* [ページ抜粋]
★ ★ ★ ★
心理カウンセラーの眼!

孤立無援の・・君よ、眼をこらして見よ!

『1Q84』村上春樹の世界観!(その9・書き換え)

2010-04-19 08:56:35 | 村上春樹の世界観

こんにちは、テツせんです。
みなさんお元気でしょうか?

今日は日曜日でいつもよりブログ出稿が一日早いわけですが、
私事のために急遽書きあげました。
読みづらいところもあるかとおもいますがご辛抱のほどをおねがいします。

-- まあなんと、わたしがのほほんとしている間に、ほんとうにBOOK3が刊行されました。
まだ手元に無いので内容が分からないのですが、
どうにかしてもう一段上の水準まで上がってくれていることを期待したいものです。
文学というものが、
せめて社会生物学やらのプラグマティックな、かつ短絡的な因果論を乗り越えた地平に立てることを!

いまのところ作者は、どうみても
みずからが《つくりものの世界》に自閉していることに自覚的ではない。
それゆえにどうやらその作為はエンタテイメントの方向に向かう気配が感じられますが?・・・

はたしてメタファーとしての「さきがけ」や「リトル・ピープル」や「空気さなぎ」の1Q84の世界は、
逆にどのように切実なリアリティをかかげられるのだろうか?
それらの世界性が天吾と青豆に何をつきつけることができるのかが問われるところでしょう。・・・

ところで、いままでBOOK1とBOOK2をとおして、
村上作品の問題点をそのつどキイワードを頭に付してお話してきたわけですが、
《記憶》《不倫》《自閉》《訣別》《信仰》《充足》《メタファー》《自己了解へ》という具合に。
このほかに書きのこしていることについて少し触れておきましょう。

手始めに、(ふかえり)という少女についてから見ていきますと、
ディスクレシア(識字障害)として、またサヴァン症候群として描かれている。
そしてまた(ふかえり)は現実解離の妄想をまわりのものに話して叱責されていたとも語られている。

それ自体矛盾した症状にみえるがある種の発達障害と分裂症の特異な発現とみてとれる。
その特異性が古代共同体以来の巫女的な能力の必要条件に見合っていると作者はかんがえたわけだ。
★ ★ ★ ★
* [表示情報]
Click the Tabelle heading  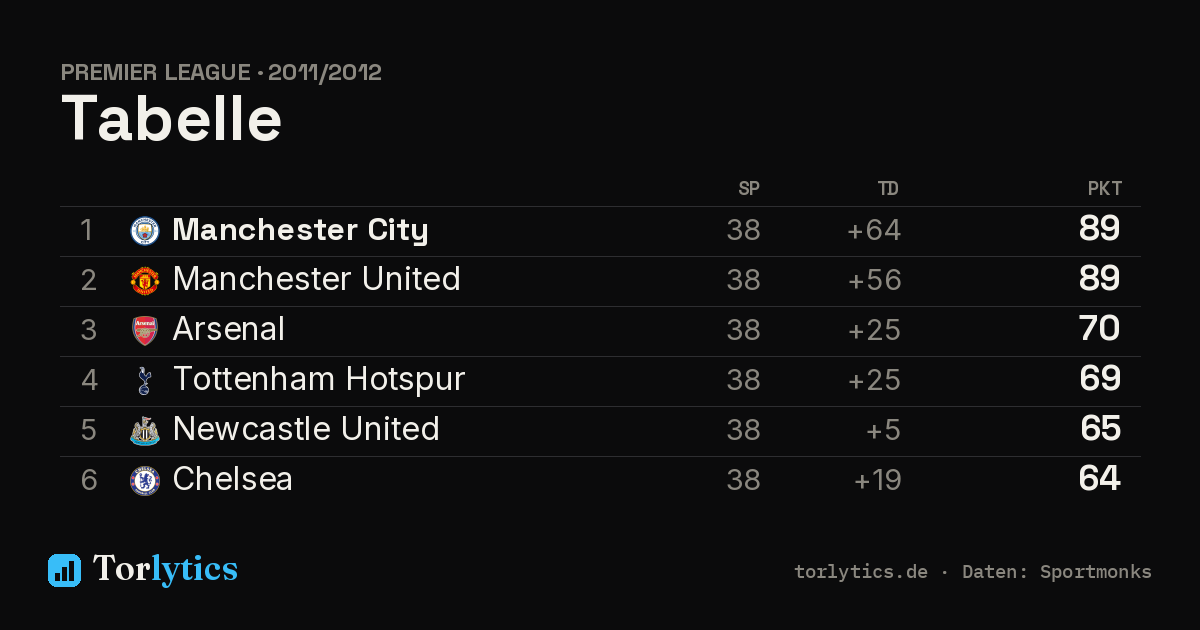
★ ★ ★ ★
* [作業内容]
A: ページ抜粋によれば、ふかえりという少女は何として描かれていますか。
B: ページ抜粋のうち、「このほかに書きのこしていることについて少し触れておきましょう。」という語句を含む箇所から書き始め、「それ自体矛盾した症状にみえるがある種の発達障害と分裂症の特異な発現とみてとれる。」の後で止めて、その部分を一字一句違えずに引用してください。

* [各作業の解答]
A: ディスクレシア(識字障害)として、またサヴァン症候群として描かれています。

B:
このほかに書きのこしていることについて少し触れておきましょう。

手始めに、(ふかえり)という少女についてから見ていきますと、
ディスクレシア(識字障害)として、またサヴァン症候群として描かれている。
そしてまた(ふかえり)は現実解離の妄想をまわりのものに話して叱責されていたとも語られている。

それ自体矛盾した症状にみえるがある種の発達障害と分裂症の特異な発現とみてとれる。